Half of the world's ten most expensive cities to live in are in Asia, with Singapore and Hong Kong firmly defending their top two spots from a year ago, according to a new survey from the Economist Intelligence Unit (EIU).
The findings were released Tuesday in a report titled "Worldwide Cost of Living 2017," which ranked the world's major cities by comparing more than 400 individual prices across 160 products and services including food, drink, clothing, household supplies and personal care items among others.
The Japanese cities of Tokyo and Osaka re-entered the top 10 rank, climbing seven and nine places respectively over the year to rank 4th and 5th, owing to a sustained recovery in the yen. The rest of the top ten comprised four cities in Western Europe and New York as the lone North American representative thanks to a relatively weak greenback last year.
Some of the cheapest cities to live in were also in Asia — particularly in South Asia — but the report noted many of these places had "well-documented economic, political, security and infrastructural challenges."
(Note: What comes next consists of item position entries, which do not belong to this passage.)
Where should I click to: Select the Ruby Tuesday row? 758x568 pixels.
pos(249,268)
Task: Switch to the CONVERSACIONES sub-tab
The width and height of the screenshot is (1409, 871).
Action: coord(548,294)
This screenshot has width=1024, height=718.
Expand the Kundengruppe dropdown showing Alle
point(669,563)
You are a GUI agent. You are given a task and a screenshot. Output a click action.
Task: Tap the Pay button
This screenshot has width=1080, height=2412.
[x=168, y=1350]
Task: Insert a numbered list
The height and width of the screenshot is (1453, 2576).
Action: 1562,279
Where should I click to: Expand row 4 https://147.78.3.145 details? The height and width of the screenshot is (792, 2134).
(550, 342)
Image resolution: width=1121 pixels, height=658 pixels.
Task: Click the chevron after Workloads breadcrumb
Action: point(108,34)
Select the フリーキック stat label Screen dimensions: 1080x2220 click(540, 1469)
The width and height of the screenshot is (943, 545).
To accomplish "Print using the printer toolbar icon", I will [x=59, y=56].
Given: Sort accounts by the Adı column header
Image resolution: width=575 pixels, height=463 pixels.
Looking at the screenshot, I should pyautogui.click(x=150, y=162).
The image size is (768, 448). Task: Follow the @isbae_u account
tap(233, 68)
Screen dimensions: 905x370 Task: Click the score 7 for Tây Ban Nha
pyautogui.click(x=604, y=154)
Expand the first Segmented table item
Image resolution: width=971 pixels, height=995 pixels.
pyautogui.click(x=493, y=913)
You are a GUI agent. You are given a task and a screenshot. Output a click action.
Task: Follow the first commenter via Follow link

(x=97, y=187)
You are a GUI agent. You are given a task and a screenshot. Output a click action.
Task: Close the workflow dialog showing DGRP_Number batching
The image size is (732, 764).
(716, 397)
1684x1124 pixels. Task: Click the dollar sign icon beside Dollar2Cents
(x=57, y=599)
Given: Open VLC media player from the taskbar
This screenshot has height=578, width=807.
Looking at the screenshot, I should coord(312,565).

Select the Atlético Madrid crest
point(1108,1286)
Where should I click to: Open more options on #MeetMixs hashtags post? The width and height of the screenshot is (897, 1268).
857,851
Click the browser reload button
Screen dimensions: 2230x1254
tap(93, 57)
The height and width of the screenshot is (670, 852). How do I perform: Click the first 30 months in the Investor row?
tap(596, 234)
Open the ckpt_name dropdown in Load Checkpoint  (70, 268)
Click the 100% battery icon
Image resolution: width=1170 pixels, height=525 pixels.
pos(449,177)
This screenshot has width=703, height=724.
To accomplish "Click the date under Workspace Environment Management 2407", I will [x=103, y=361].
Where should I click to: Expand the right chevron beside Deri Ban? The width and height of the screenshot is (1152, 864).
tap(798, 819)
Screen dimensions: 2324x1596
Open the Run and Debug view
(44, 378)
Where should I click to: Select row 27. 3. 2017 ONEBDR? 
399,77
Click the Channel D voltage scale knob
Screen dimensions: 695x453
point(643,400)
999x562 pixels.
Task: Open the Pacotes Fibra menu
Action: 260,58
The biggest movers up the ranking in the last 12 months were mostly from the emerging markets — Sao Paulo and Rio de Janeiro climbed up 29 and 27 places respectively to rank 78th and 86th thanks to a recovery in the local currency and double-digit inflation. As well, Antipodean cities such as Brisbane, Adelaide, and Auckland clocked in higher.
Conversely Manchester and London dropped 25 and 18 places respectively mostly due to last year's plunge in the British pound following the Brexit vote.